PROBLEM SET:
1. In the diary entry about the fire, shorten the paragraph beginning "I smelled smoke last night" into a bulleted list that keeps its main facts.
2. According to the diary entry about the fire, in which city and country was the hotel where smoke was smelled many years earlier?
3. Write the next part of the diary entry about the fire, picking up after its final sentence.

SOURCE EXTRACT:

More info about the diary HERE.
11.03.2022
forgot my hairbrush
I smelled smoke last night about midnight. I opened the front door, and the hall was filled with smoke. I went back inside and packed up my computer, my wallet, my passport and coat, and prepared to walk down the 15 flights to the lobby. A fireman was headed up the stairs. "Go back in your apartment, and don't breathe in the smoke," he said. "The fire is downstairs." I went back in and looked out the window and talked on the phone with a neighbor who had had to evacuate. They broke down her door. The fire was on the floor beneath her.
"Did you pack your hairbrush?" my sister asked this morning. We laughed.
Many years ago, I was staying in a hotel in Ulan Bator, Mongolia, when I smelled smoke. I grabbed my hairbrush and rushed incontinent down the smoky stairway. "Dowling, get back here!" the photographer with me hollered. I went back up to the room. She was methodically packing cameras, passport, money, soaking towels in the sink and knocking on all doors in the hallway to alert people.

COLLECTED MATERIAL:

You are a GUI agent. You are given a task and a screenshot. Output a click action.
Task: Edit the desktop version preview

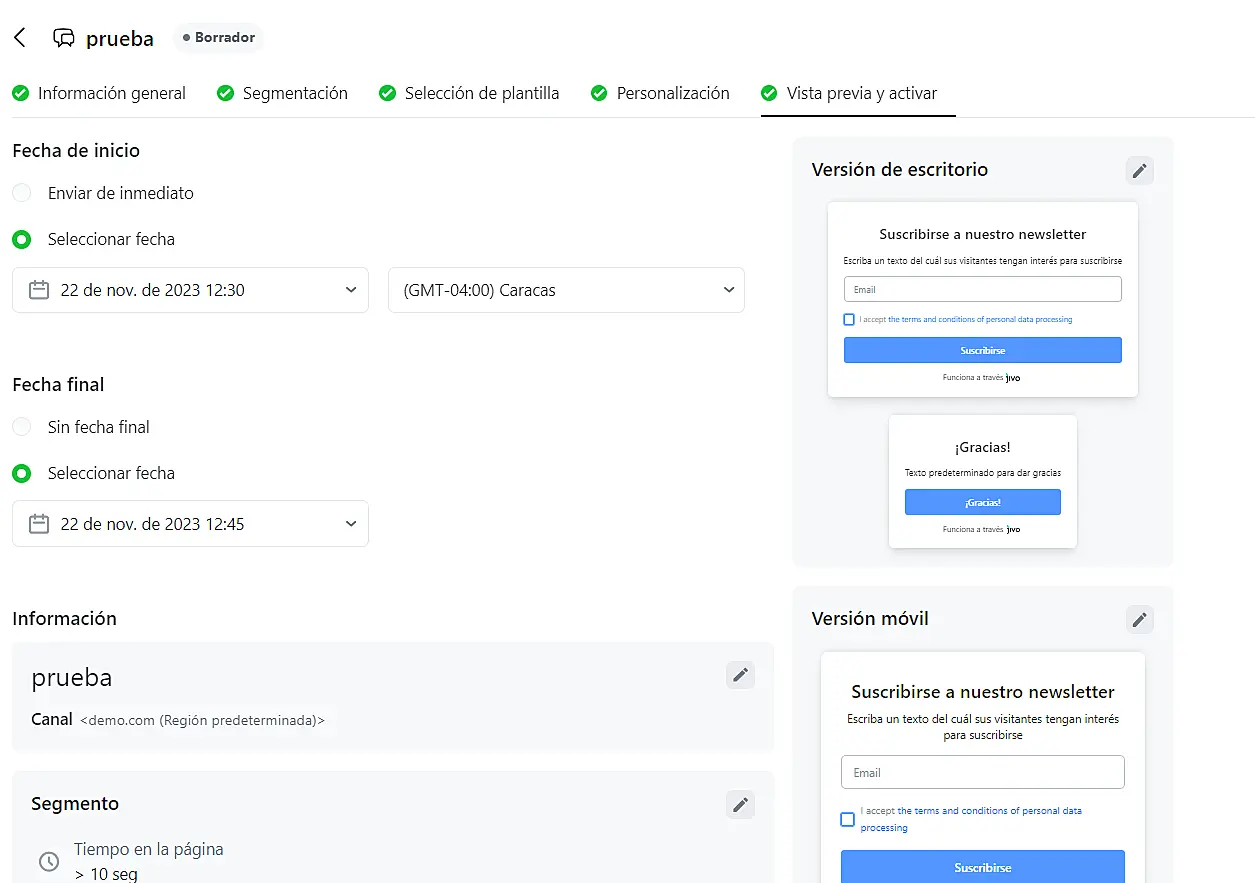[1139, 171]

ANSWERS GIVEN:
1.
- Smelled smoke around midnight; the hall outside the front door was full of smoke.
- Packed a computer, wallet, passport and coat to walk down 15 flights to the lobby.
- A fireman on the stairs said to go back into the apartment and avoid breathing the smoke, since the fire was downstairs.
- Went back in, looked out the window and phoned a neighbor who had been evacuated.
- The neighbor's door was broken down; the fire was on the floor below hers.

2. Ulan Bator, Mongolia.

3.
But, hell, I had my hairbrush!
We went downstairs using the unsmoky stairwell. It proved to be a trash fire in the garbage chute of the hotel. The firemen were slow to respond because they were watching the weekly episode of a telenovela, the only show, apparently, subtitled in Mongolian. The whole city just stopped while it was on.
Last night I had my money, my passport and my computer. Apparently I've learned something in the past couple decades. I did neglect to pack my meds and my power cords. And my hairbrush.